Section 10(5) of the BoM Act provides for Govt action “for the purpose of preserving the amount paid as capital of the Bank from any impairment.” Govt should act urgently to recapitalize the BoM in order to support its financial credibility and reputation.
The recent IMF staff report 2022 already made the policy recommendation that Govt should recapitalize the BoM to finance monetary policy costs, namely, the costs of issuing debt securities to mop up excess liquidity and control inflation, estimated at about Rs2.5 bn. According to the IMF, a timely recapitalization of the BoM would support its independence and policy credibility, since “BOM capital is relatively low at Rs10 billion, which limits resources to sustain policy costs at higher interest rates and increased sterilization amounts”. IMF already considered the BoM as having negative net worth.
Govt has however held the view that the current level of BoM capital would suffice to cover monetary policy costs. The losses incurred in April and May 22 by the BoM were significantly offset only by transferring back in June 22 an amount of Rs5 bn to capital reserves, which has hereto been held with the BoM pending transfer to Govt.
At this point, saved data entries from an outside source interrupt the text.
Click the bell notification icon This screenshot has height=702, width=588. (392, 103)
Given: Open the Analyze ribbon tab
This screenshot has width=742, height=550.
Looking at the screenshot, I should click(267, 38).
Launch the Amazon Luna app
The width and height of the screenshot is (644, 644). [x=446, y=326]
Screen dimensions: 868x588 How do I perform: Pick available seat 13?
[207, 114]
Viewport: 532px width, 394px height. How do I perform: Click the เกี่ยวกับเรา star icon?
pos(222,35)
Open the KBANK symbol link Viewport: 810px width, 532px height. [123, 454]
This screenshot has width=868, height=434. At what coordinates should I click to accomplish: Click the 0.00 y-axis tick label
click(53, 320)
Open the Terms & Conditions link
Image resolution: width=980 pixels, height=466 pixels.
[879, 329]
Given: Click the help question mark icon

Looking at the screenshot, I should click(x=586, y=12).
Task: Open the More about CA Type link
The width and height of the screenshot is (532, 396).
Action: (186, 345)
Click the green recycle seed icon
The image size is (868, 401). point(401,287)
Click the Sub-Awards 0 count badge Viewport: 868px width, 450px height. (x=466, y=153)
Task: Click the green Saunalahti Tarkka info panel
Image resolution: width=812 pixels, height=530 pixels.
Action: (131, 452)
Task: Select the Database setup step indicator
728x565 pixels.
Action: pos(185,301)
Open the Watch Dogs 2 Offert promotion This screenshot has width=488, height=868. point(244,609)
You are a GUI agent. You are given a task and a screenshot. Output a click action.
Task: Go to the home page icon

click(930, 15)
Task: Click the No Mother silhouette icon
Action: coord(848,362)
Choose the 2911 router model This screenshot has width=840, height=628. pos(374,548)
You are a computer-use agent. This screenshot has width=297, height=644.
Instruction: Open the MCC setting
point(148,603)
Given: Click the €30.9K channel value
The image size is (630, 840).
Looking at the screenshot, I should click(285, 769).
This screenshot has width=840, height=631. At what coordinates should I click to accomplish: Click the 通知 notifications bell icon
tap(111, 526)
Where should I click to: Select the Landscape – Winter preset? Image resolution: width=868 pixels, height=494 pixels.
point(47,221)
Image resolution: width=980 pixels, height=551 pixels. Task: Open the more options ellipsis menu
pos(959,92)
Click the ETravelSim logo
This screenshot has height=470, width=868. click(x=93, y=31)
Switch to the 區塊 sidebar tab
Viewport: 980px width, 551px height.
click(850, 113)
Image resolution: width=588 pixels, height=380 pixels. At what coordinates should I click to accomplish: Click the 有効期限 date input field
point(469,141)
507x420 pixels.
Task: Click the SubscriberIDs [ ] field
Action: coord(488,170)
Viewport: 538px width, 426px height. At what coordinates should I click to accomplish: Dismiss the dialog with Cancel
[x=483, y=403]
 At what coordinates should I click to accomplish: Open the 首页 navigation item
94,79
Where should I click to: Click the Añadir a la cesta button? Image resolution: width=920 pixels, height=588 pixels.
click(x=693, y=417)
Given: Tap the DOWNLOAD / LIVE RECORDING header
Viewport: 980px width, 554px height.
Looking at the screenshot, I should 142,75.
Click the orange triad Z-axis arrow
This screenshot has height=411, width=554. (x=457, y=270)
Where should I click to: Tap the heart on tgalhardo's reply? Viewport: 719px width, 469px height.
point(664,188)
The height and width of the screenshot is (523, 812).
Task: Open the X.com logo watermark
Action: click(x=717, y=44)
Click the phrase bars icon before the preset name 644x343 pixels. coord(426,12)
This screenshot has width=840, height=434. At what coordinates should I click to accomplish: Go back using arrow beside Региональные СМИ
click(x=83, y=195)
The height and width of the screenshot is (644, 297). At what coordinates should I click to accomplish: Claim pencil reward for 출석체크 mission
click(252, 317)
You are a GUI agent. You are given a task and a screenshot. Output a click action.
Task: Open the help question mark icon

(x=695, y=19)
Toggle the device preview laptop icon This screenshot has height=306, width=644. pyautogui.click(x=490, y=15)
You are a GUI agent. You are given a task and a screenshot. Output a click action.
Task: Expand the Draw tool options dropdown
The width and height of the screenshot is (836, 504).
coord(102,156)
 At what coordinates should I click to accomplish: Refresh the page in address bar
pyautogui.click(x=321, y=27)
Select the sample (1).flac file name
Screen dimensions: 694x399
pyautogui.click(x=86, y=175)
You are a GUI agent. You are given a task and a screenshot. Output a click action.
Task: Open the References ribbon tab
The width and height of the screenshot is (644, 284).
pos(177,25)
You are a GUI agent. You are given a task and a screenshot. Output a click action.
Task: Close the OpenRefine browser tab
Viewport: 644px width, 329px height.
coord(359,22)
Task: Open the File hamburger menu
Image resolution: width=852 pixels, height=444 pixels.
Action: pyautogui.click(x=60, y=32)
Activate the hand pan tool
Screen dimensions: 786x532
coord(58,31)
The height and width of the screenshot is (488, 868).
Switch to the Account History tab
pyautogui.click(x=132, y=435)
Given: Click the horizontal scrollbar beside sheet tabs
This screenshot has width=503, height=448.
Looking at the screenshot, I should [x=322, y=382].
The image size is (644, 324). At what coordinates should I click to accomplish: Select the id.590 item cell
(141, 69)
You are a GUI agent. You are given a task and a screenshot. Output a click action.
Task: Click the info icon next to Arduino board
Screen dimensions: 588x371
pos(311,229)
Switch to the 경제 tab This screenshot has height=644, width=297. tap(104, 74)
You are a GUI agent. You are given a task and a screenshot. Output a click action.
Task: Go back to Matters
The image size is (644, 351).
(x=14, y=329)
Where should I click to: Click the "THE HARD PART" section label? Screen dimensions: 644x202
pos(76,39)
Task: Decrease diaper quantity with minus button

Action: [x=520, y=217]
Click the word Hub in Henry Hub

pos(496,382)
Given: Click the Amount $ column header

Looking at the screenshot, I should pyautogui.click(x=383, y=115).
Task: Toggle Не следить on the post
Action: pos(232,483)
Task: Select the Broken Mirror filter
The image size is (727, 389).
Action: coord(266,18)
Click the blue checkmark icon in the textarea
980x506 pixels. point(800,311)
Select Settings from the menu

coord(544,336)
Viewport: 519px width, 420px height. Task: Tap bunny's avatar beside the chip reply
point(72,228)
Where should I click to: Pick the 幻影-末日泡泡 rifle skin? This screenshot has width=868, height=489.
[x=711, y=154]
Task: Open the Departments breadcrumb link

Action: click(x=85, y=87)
The April 22 monthly financial statement of the Bank is still unpublished. Continuing BoM losses in Aug 22 imperatively call for BoM recapitalization.
Lack of confidence in the financial strength of the BoM to conduct anti inflationary policies can only lead to further weakness in the rupee, and still higher inflation. Our high rate of inflation in not just a result of the increase around the world, with food and energy prices hitting record highs-it’s also because of their incompetency/irresponsibility that has crippled the CB's monetary policy effectiveness in tackling inflation.